Le château de Matsumoto plongé dans le mystère du nō

Le 8 août 2025, le château de Matsumoto, joyau classé trésor national, a offert à ses visiteurs une expérience hors du temps : une représentation en plein air de takigi nō (能・薪能), le théâtre nō illuminé par des feux de bois. Dans le jardin du Ninomaru, à la tombée du soir, les silhouettes des acteurs se sont découpées devant les flammes vacillantes, projetant le public dans un univers où histoire, spiritualité et esthétique s’entrelacent.
Un programme sacré et dramatique
La soirée s’ouvrait sur Okina (翁), une pièce rituelle d’une grande solennité, interprétée comme une prière pour la prospérité, la longévité et la paix. Cette œuvre, souvent considérée comme le cœur sacré du répertoire, a immédiatement plongé l’audience dans une atmosphère de recueillement.
La seconde partie donnait vie à Atsumori (敦盛), inspiré du Heike Monogatari. On y voit le guerrier Kumagai no Jirō affronter et tuer le jeune Taira no Atsumori. Mais le drame se transforme en méditation sur la compassion et l’éphémère de la vie, thèmes chers au nō. La performance, portée par le chant grave, la flûte (nohkan) et les percussions, a bouleversé l’auditoire.
La magie des flammes et du yūgen
Environ 1 000 spectateurs s’étaient réunis pour cet événement, organisé par la ville de Matsumoto et des associations locales. Loin de la foule agitée des festivals estivaux, l’ambiance demeurait paisible, presque intimiste. Les feux disposés autour de la scène (kagaribi) projetaient des ombres mouvantes, accentuant le sentiment de mystère.
Le Shimin Times du lendemain soulignait combien cette représentation avait incarné l’essence du 幽玄 (yūgen), cette esthétique centrale du nō qui désigne une beauté subtile, profonde et insaisissable. L’alliance du château, des flammes et de la musique ancestrale offrait une expérience où chaque spectateur pouvait « voyager dans les temps anciens ».
La voix du public
Un spectateur, interrogé à chaud, résumait son ressenti en quelques mots simples mais évocateurs :
« C’était vraiment superbe.
Pas trop de monde, une ambiance solennelle.

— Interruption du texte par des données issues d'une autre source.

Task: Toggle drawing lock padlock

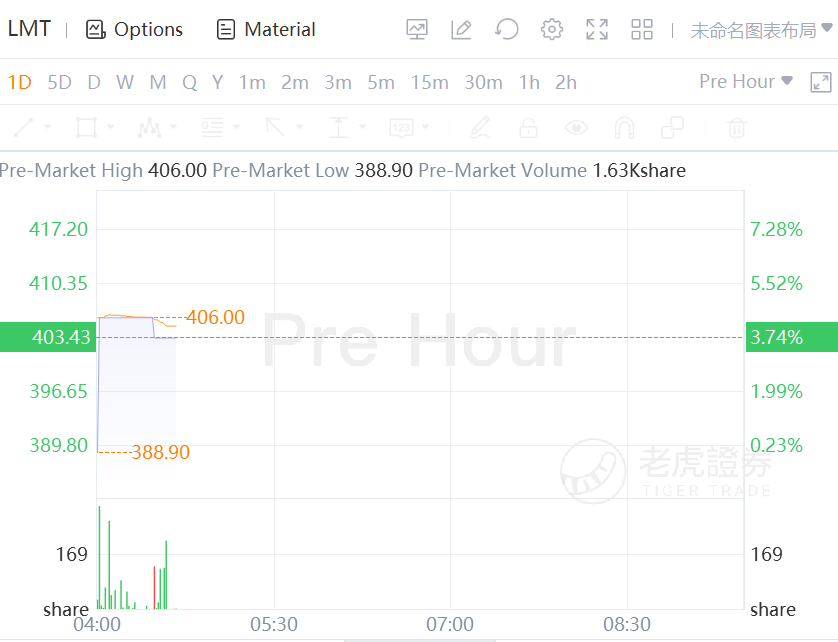Action: pyautogui.click(x=528, y=128)
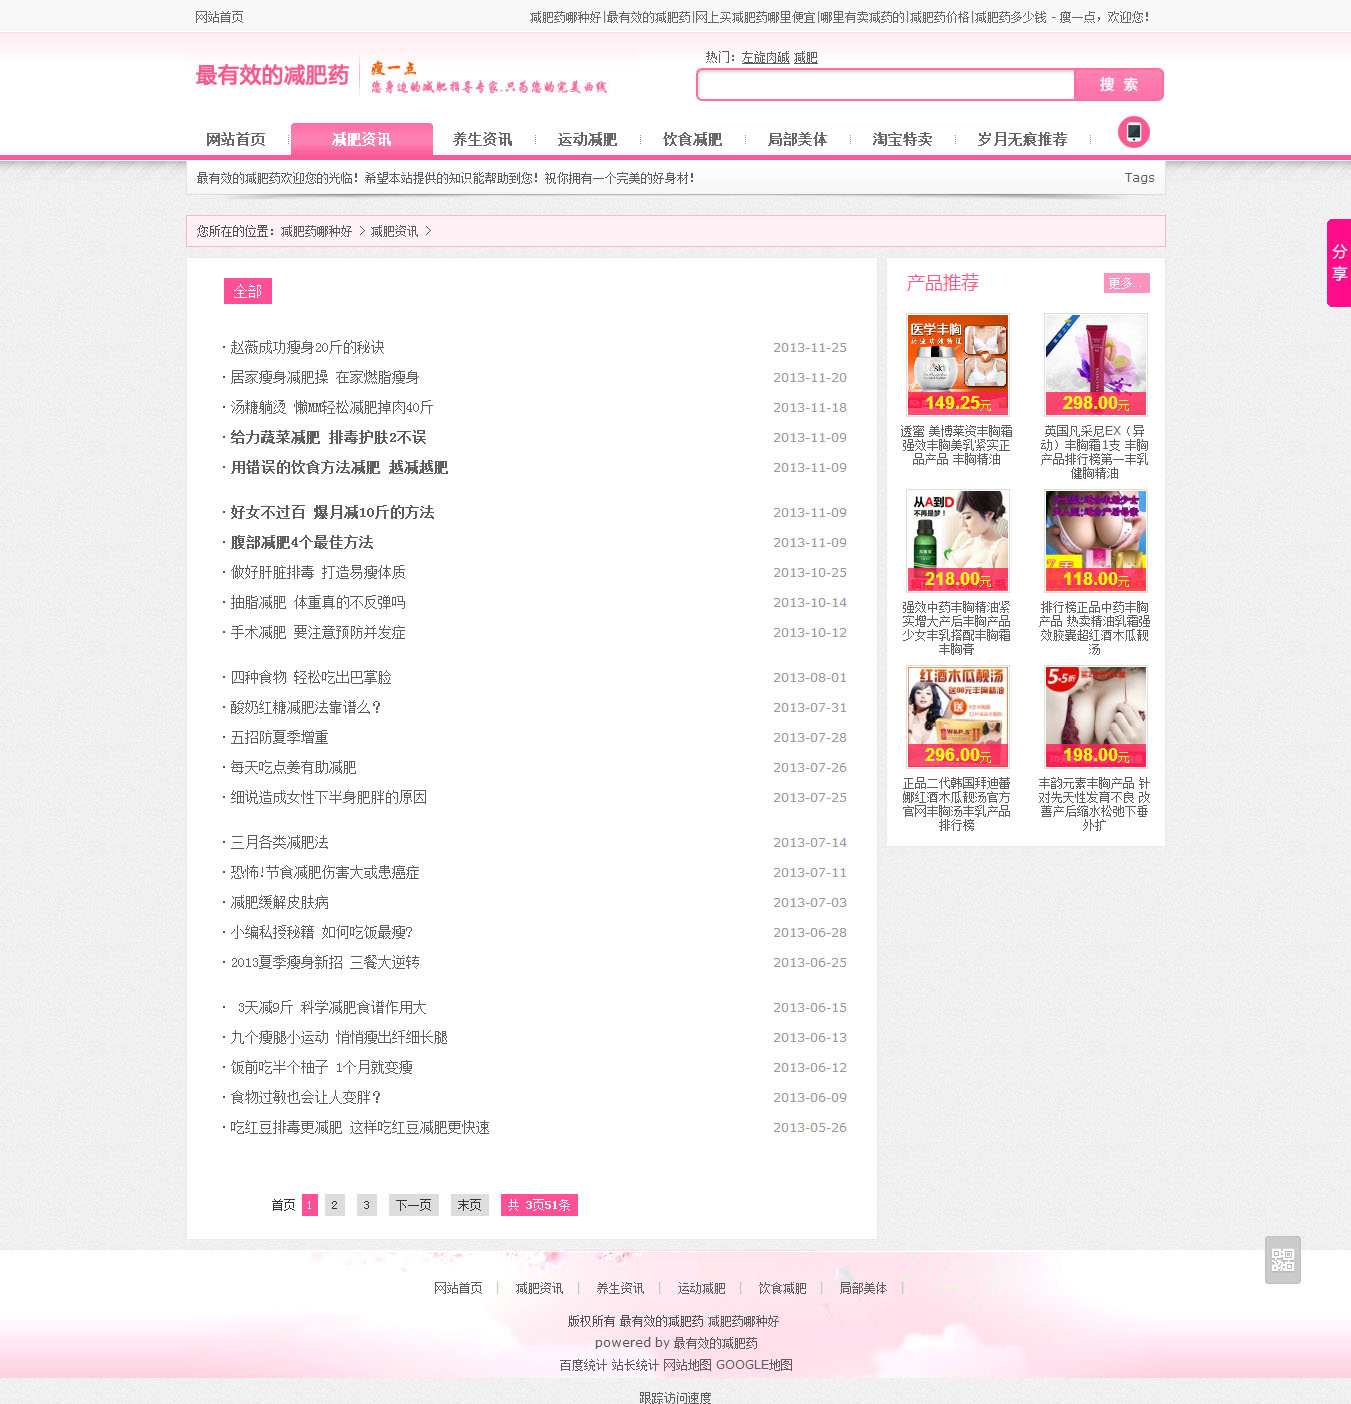Viewport: 1351px width, 1404px height.
Task: Open the 298.00元 product image
Action: (x=1095, y=364)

Les arts traditionnels, c’est quelque chose de beau.
Cela fait rêver au passé.
Mais pour en profiter pleinement, il faut s’y préparer. »

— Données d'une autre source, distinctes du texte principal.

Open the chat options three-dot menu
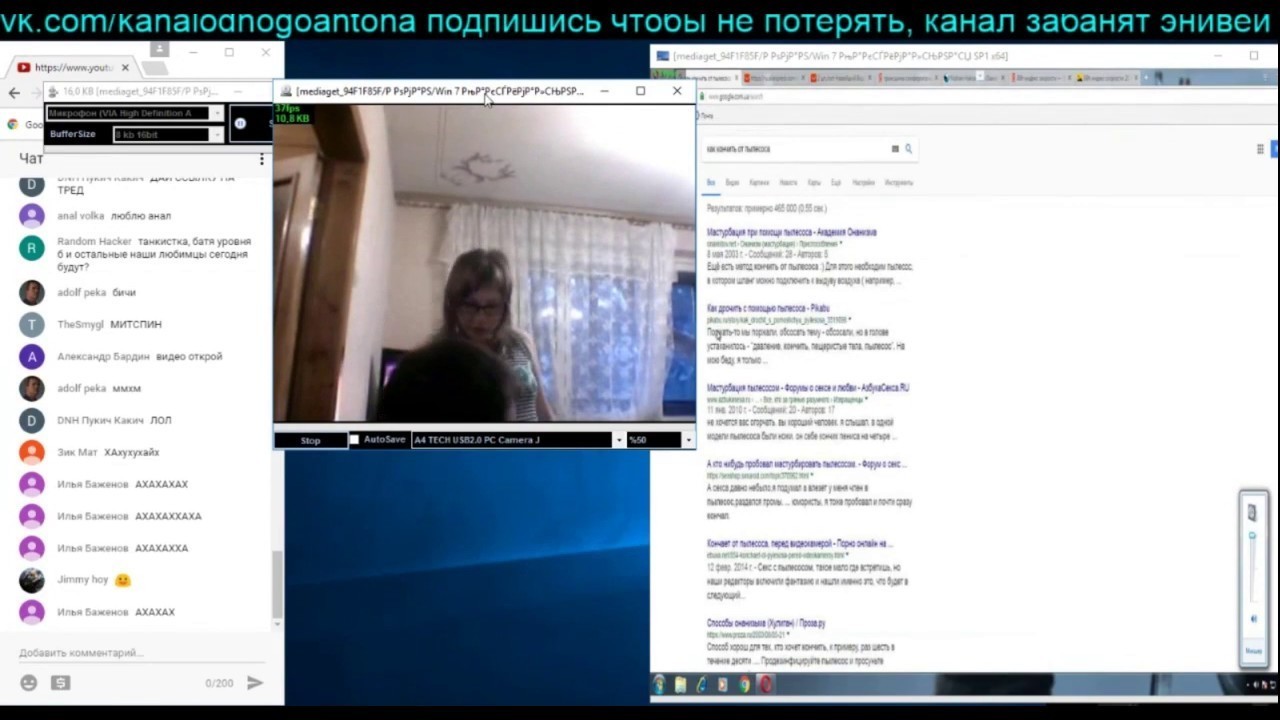The width and height of the screenshot is (1280, 720). point(262,159)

Ces paroles traduisent l’esprit même du nō : un art exigeant, mais qui, lorsqu’on s’y laisse emporter, ouvre une porte sur un univers de spiritualité et de poésie.
Une soirée mémorable
Cette édition du takigi nō au château de Matsumoto n’a pas seulement été un spectacle : elle fut une immersion dans un patrimoine vivant, où le passé dialogue avec le présent. Sous le ciel d’été, le public a pu ressentir, l’espace de quelques heures, la force intemporelle de cet art millénaire.